╭─ EXCERTO

E consta dos factos assentes que o Serviço de Finanças de Loures 4 reverteu a dívida contra o Oponente, na qualidade de responsável subsidiário, apenas e unicamente com fundamento “verifica-se que os alegantes exerceram a gerência da sociedade, conforme confirmação dos próprios (...)”.
Todavia, em algo algum o Oponente confessa que foi gerente de facto da sociedade revertida. Aliás, em sede de audição prévia, o Oponente alega expressamente que foi um mero vendedor da sociedade e que o gerente era o Sr. M….
(…)
Da factualidade dada como assente retira-se que o Oponente foi nomeado gerente da sociedade devedora originária em 1988.
Ora, para que se verifique a responsabilidade do gerente da sociedade, é mister a existência de uma gerência de facto. E entende-se correntemente que é gerente efectivo ou de facto aquele que exerce uma gerência que consubstancia no uso efectivo dos poderes de administração e representação da sociedade.
Porém, do probatório não conseguimos concluir que existem indícios suficientes de que o Oponente tenha praticado esses actos de gerência.
Assim sendo, impunha-se, pelo menos, saber se o Oponente chegou efectivamente a praticar actos no exercício de poderes de representação da sociedade e para isso era necessário que a Fazenda Pública fizesse prova que o Oponente tivesse assinado documentos da sociedade por exemplo. E falhando a prova de que o Oponente exerceu de facto, praticando os actos próprios e típicos da gerência no período aqui em causa, resultará inviável a respectiva responsabilização a título subsidiário pelo pagamento da dívida exequenda e, com isso, deverá concluir-se pela ilegitimidade dos mesmos para a execução e implicar a procedência da oposição à execução fiscal, quedando prejudicado o conhecimento das demais questões suscitadas nos autos nos termos do artigo 608° n° 2 do CPC, ex vi do artigo 2° al. e) do CPPT, nomeadamente a questão da prova da culpa para efeitos da reversão das coimas e restantes dívidas, uma vez que parte da reversão foi feita ao abrigo da alínea a) do n.° 1 do art. 24° da LGT.
Por último, e não menos importante, também sempre se diria que o despacho de reversão é completamente omisso quanto à base legal que esteve na base da reversão.
E quanto a esta matéria, o TCA Norte já se pronunciou, tal como se pode constatar no Acórdão do TCAN, de 8/03/2012, Rec. 01449/07.3BEPRT, relatado pela Senhora Juíza Desembargadora Catarina Almeida e Sousa.
Com efeito, a Sra. Juíza Desembargadora ensinam-nos que a decisão de reversão, pela qual se concretiza a chamada à execução fiscal de um responsável subsidiário pela dívida exequenda (cf. art. 23.°, n.° 1, da LGT), deve ser fundamentada nos termos do art. 23.°, n.° 4, da LGT. 
E continua a Sra. Desembargadora explicando que o enquadramento jurídico de uma reversão numa ou noutra alínea do n.°1 do art. 24° da LGT assume enorme relevância pois que, neste último caso - alínea b) - é ao revertido que cabe provar que não lhe foi imputável a falta de pagamento, ou seja, só neste caso a Administração Tributária beneficia de uma presunção legal de imputabilidade ao gerente da falta de pagamento da dívida.

╰─

### TAREFAS A REALIZAR:
1 - Com base no excerto sobre a reversão da dívida fiscal, responda:
(a) Em que ano foi o Oponente nomeado gerente da sociedade devedora originária?
(b) O que alegou o Oponente ter sido na sociedade, em sede de audição prévia?
(c) Em que data foi proferido o Acórdão do TCAN citado no excerto?
2 - Prossiga o excerto sobre a reversão da dívida fiscal contra o Oponente, a partir da última frase apresentada.
Os itens apresentados a seguir constituem material à parte, independente do excerto.

╭─ DADOS FORNECIDOS

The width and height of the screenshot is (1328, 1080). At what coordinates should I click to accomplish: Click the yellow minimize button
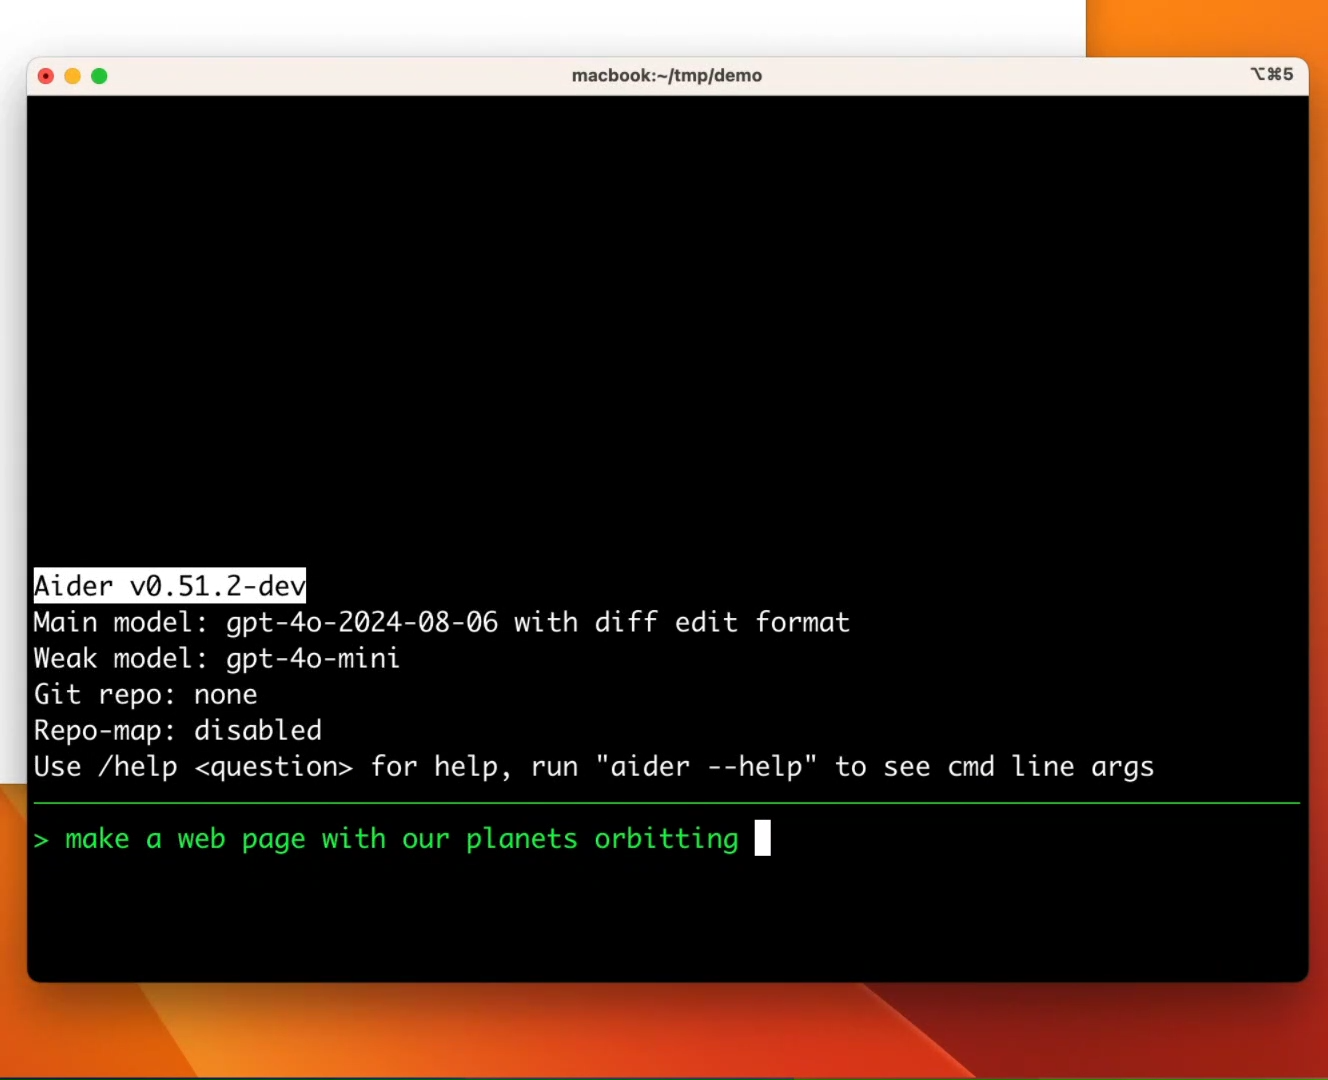pos(72,75)
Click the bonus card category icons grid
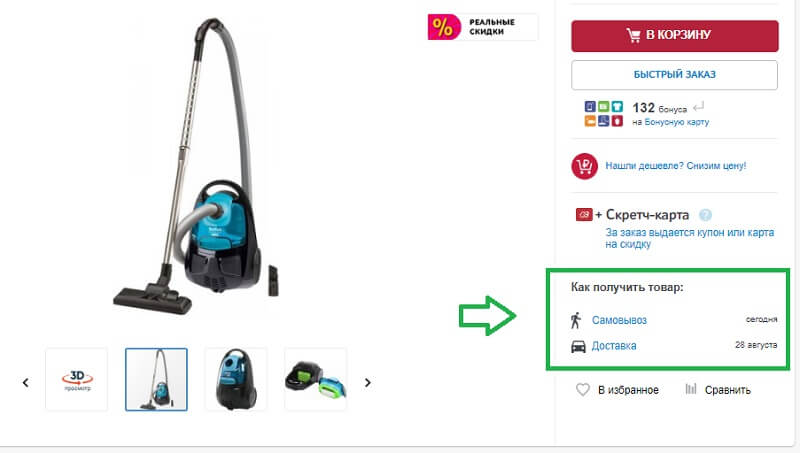 tap(604, 114)
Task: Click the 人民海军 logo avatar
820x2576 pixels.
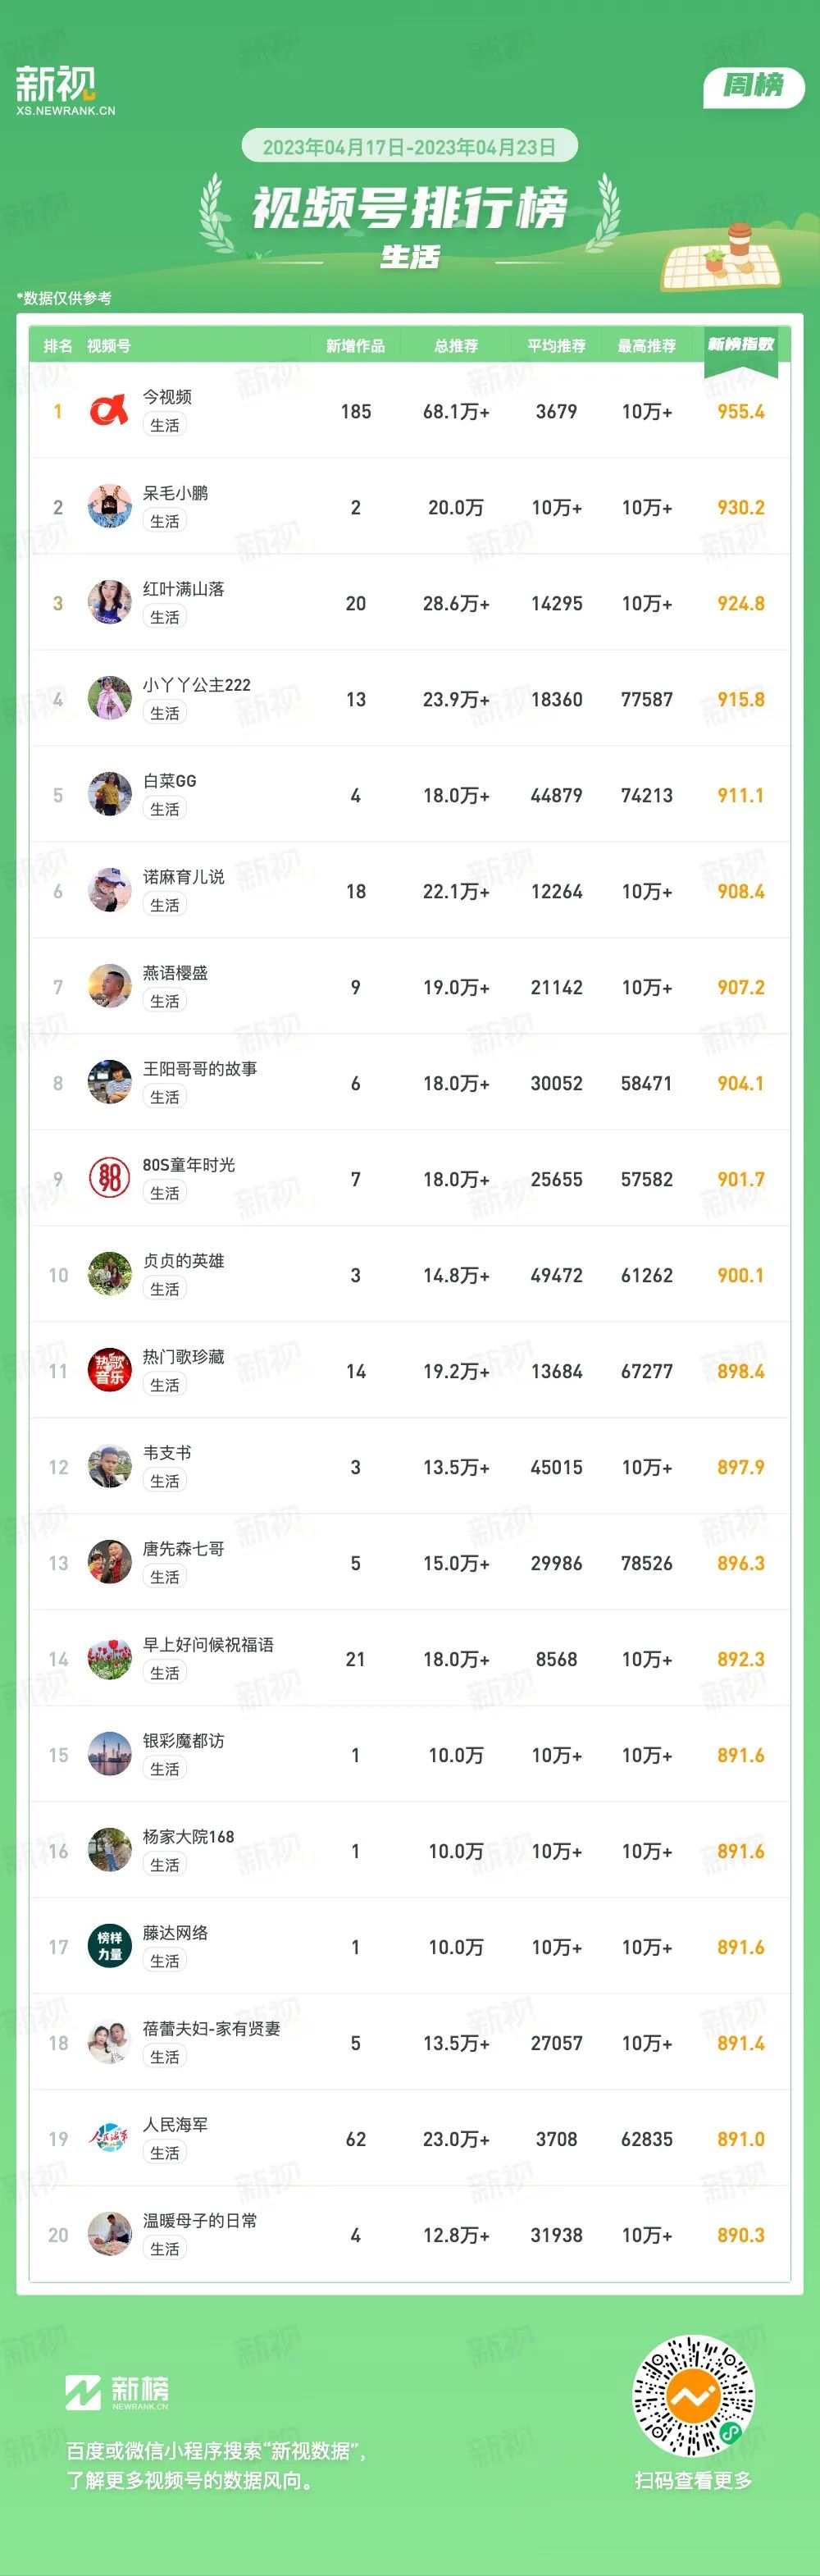Action: tap(109, 2139)
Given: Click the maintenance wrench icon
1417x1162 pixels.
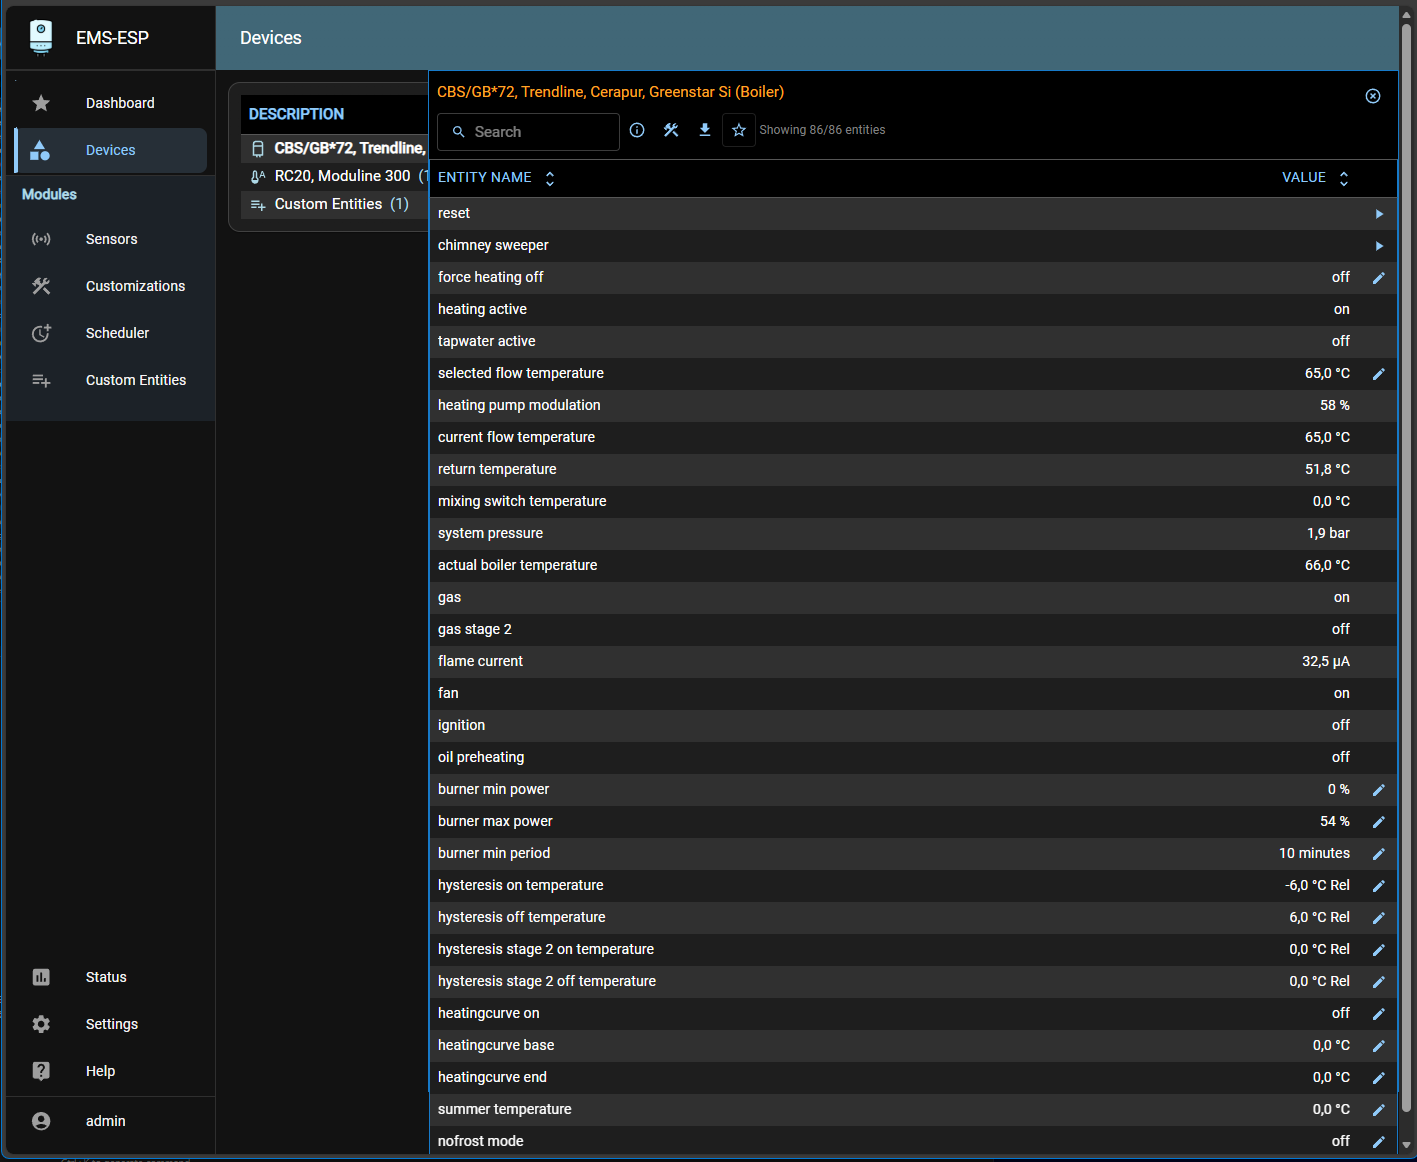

╰─

### RESPOSTAS POR ORDEM:
1 -
(a) Em 1988.
(b) Um mero vendedor da sociedade.
(c) Em 8/03/2012.

2 -
Assim sendo e seguindo de perto os ensinamentos do referido Acórdão, podemos concluir que no caso dos Autos, a simples referência no despacho de reversão de “ o artigo 24o da Lei Geral Tributário (LGT) impõe a responsabilidade dos gerentes das empresas e sociedades de responsabilidade limitada...” nada permite conhecer relativamente ao fundamento porque o Chefe do Serviço de Finanças de Lisboa 4 entendeu responsabilizar o Oponente pelas dívidas exequendas.
Note-se que não pode este Tribunal, sob pena de ilegal intromissão na actividade administrativa e de intolerável restrição dos direitos dos administrados, substituir-se ao Serviço de Finanças na fundamentação do despacho que determinou que a execução fiscal revertesse contra os Oponentes, procurando e elegendo agora, de entre as várias possibilidades que podem em abstracto justificar tal decisão, aquela que se lhe afigure mais ajustada à situação.
E por este motivo, o Tribunal não consegue indagar, com base no despacho de reversão que consta no processo, se o Oponente tem ou não razão, quando alega que cabe à Administração Fiscal provar os pressupostos da culpa.
E se o Tribunal não consegue perceber qual foi a base legal no qual o despacho de reversão se baseou, também não consegue determinar quem tem o ónus da prova relativamente à culpa em que o património da C... e CIA, Lda.”. se tornou insuficiente para a sua satisfação.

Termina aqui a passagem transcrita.